YOUR INSTRUCTIONS: In the passage about favorite stage musicals, rewrite the stretch from "What I said" through "from the department." with "chills" replaced by "goosebumps".

━━ DOCUMENT TEXT ━━

On one summer Sunday afternoon in 1962, I think my mother must have approached my Dad and said something along the lines of "get those two kids out of the house - somewhere, anywhere - so I can be rid of them for a few hours."  So it was that my Dad took my sister and I to the Stanley Theater (now the Benedum) to see the movie, "The Music Man".  It was the summer before my 11th birthday, and it was my first exposure to the art form of "musical comedy."  I loved it.  I have seen the movie too many times to count, and have seen it performed on stage at least four or five times....Broadway Series, CLO, even North Allegheny High School.   Simply put,  if you EVER have a chance to see this done on stage, at any level, you have to do so.  You just HAVE to.


Another absolute classic.  The movie version of this is great, but your theater going experience is not complete unless you see this one performed on stage.  I have seen it at least three times, once with the CLO when Noel Harrison, son of the original Henry Higgins, Rex Harrison, was cast to play the irascible Professor Higgins.  Also saw this one done by North Allegheny High School, and most recently at the intimate O'Reilly Theater by the Pittsburgh Public Theater.


What I said above about "My Fair Lady" can also apply to this one.  A modern take on Shakespeare's  "Romeo and Juliet", this is another show that you really just have to see.  So  many classic songs.  The movie is terrific, but seeing it on stage is special.  I believe that I have only seen it once, done by the CLO.  Just yesterday, I heard the number, "Tonight Quintet", played on XM Radio's On Broadway channel, and it gave me chills. I once worked with a young woman at Highmark who told me she played Maria in her high school's production of "West Side Story".  I was constantly asking her to sing something from the show, and she never would.   Probably drove her away from the department.


Another show that Marilyn and I  just saw in the last year as part of the Broadway Series, and we fell in love with it.  Two absolutely terrific numbers - the showstopper "Defying Gravity" that closed the first act, and the wonderful Eleven O'Clock Number, "For Good", which will bring tears to your eyes.  And several other great songs and just a great story.  We can't wait to see it again some day.

So there you go.  I could name others, but you have to stop somewhere.  I regret that I cannot remember what was the first live musical stage show I ever saw.  Probably a CLO production, probably when I was in college, but I just can't remember what it was.  I feel bad about that.

I mentioned that the post is being dedicated to Bill Montrose. Grandstander readers may remember that Bill always served as Guest Blogger when he made his annual Tony Awards Predictions - usually very accurate predictions - for this Blog. As such, I designated him the Official Broadway Correspondent to The Grandstander.  What many of you may not know is that Bill died this past September after a short and courageous battle with cancer.  A contemporary of my two older brothers, I can never remember a time in my life when Bill was not a part of the Sproule family circle of friends, but in the last ten years or so, Marilyn and I became quite close with Bill, and that eight year gap in age between us just disappeared.  We spoke and visited often (Bill lived in the Philadelphia area).  Sports, family memories, lively political discussions, and his love and intimate knowledge of the Broadway Theater made those visits and phone calls just so special.  Also special and significant to us was the fact that the last time we actually saw Bill was when we accompanied Joann and him to New York to see "Beautiful" in September, 2017.  It was just so, so appropriate.

━━━
━━ INFORMATION SHOWN ━━

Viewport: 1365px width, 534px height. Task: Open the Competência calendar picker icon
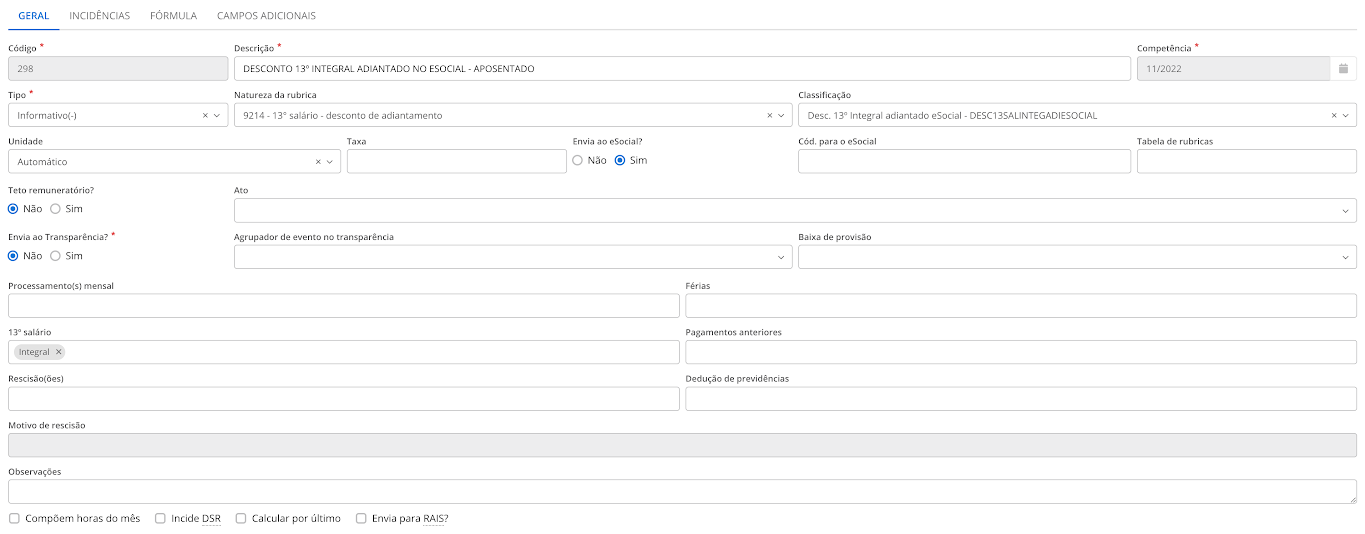pyautogui.click(x=1344, y=69)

━━━

SOLUTION FOR THIS EXERCISE:
What I said above about "My Fair Lady" can also apply to this one.  A modern take on Shakespeare's  "Romeo and Juliet", this is another show that you really just have to see.  So  many classic songs.  The movie is terrific, but seeing it on stage is special.  I believe that I have only seen it once, done by the CLO.  Just yesterday, I heard the number, "Tonight Quintet", played on XM Radio's On Broadway channel, and it gave me goosebumps. I once worked with a young woman at Highmark who told me she played Maria in her high school's production of "West Side Story".  I was constantly asking her to sing something from the show, and she never would.   Probably drove her away from the department.